Ho percorso le rovine lungo il loro perimetro, ricordando ancora una volta di camminare con grazia, ovvero evitando di calpestare le api numerosissime che succhiavano il nettare del trifoglio bianco e avendo cura e rispetto per i fiori.
La parte posteriore della pieve è la più suggestiva. Il bosco attorno, la radura su cui sorge, il profumo selvatico che la avvolge. L’ho guardata a lungo, cercando di assorbirne la bellezza.


Ne ho percorso l’altro lato e, fra l’erba, una macchiolina di colore – il mio colore dell’anima – ha attirando la mia attenzione: una minuscola piumetta di ghiandaia. L’ho accolta come un piccolo dono e l’ho portata via con me.
Nel tornare davanti alla pieve, ho notato che la parte laterale del masso usato come vasca per l’acqua era molto particolare. Un buco poco visibile all’interno, dal quale l’acqua è colata per secoli, ha creato una fessura profonda che scorre fino a terra. Una forma sinuosa e dolce, accanto alla quale è nato il muschio.



La Pieve di San Martino, o quello che ne rimane, non è nata in questo luogo a caso. Così si legge all’ingresso del sito:
La scelta dei conti Da Castello di Gattico di costruire – fra il 1125 e il 1150 – la chiesa di S. Martino, capo della pieve, lontano dal loro castello è dovuta alla sacralità del luogo. La tradizione segnala un preesistente tempio a Mercurio e il trafugamento di una statuetta bronzea del dio.
Non ne sapevo nulla, ed è interessante l’associazione – sicuramente non isolata – del dio dal piede alato, della medicina e della comunicazione a San Martino, presente in luoghi sacri dalle energie simili.
Curioso, ho pensato, che senza sapere nulla avessi sentito la necessità di recarmi in un luogo dedicato a una delle divinità della guarigione. Così gliel’ho chiesta. Se dovrà arrivare, verrà. E se sarà, la mia gratitudine sarà talmente grande da riempire la terra, il cielo, e tutto ciò che vive nel mezzo.

Ripercorro questo luogo a occhi chiusi, e sono certa che tornerò. Nonostante distratta dal fastidio fisico, mi ha incantata.

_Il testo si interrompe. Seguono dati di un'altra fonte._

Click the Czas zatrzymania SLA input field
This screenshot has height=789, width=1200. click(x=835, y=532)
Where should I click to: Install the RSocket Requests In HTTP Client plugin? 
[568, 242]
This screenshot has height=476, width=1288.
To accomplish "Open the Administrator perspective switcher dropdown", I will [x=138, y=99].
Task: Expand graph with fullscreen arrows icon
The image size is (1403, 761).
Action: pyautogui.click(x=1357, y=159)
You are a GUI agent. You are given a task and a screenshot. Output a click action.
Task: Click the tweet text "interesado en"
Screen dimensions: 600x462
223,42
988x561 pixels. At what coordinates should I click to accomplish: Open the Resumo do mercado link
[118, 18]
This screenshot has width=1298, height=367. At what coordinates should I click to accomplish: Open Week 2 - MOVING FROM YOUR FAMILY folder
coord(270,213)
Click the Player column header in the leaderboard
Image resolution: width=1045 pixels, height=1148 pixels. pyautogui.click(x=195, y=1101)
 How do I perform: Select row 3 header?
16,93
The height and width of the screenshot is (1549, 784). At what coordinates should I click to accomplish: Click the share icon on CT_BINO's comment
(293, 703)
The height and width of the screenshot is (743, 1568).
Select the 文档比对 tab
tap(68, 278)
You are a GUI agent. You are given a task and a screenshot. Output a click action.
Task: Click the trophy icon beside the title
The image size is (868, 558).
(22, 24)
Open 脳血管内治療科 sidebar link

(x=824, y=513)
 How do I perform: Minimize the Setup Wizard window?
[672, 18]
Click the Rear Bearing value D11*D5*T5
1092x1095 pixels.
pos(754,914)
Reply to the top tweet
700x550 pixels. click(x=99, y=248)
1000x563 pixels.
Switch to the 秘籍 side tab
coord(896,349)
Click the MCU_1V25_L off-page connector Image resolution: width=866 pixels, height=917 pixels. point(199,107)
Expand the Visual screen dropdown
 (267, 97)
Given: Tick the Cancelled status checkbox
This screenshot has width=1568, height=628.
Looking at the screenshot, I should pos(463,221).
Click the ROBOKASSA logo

La sua magia è visibile, ed è una magia luminosa, rigogliosa, viva.



Ho salutato le lucertole, che osservavano attente ogni mio passo, poi un ultimo sguardo alle rovine immerse nella luce del sole, e sono tornata verso casa.
Adesso ho una certezza. Se e quando riuscirò a spostarmi, sarà verso luoghi di guarigione, in cui chiedere e pregare per la guarigione. Chissà che, in uno di questi, non vi sia qualche entità spirituale benevola che, come immenso dono, vorrà concedermela.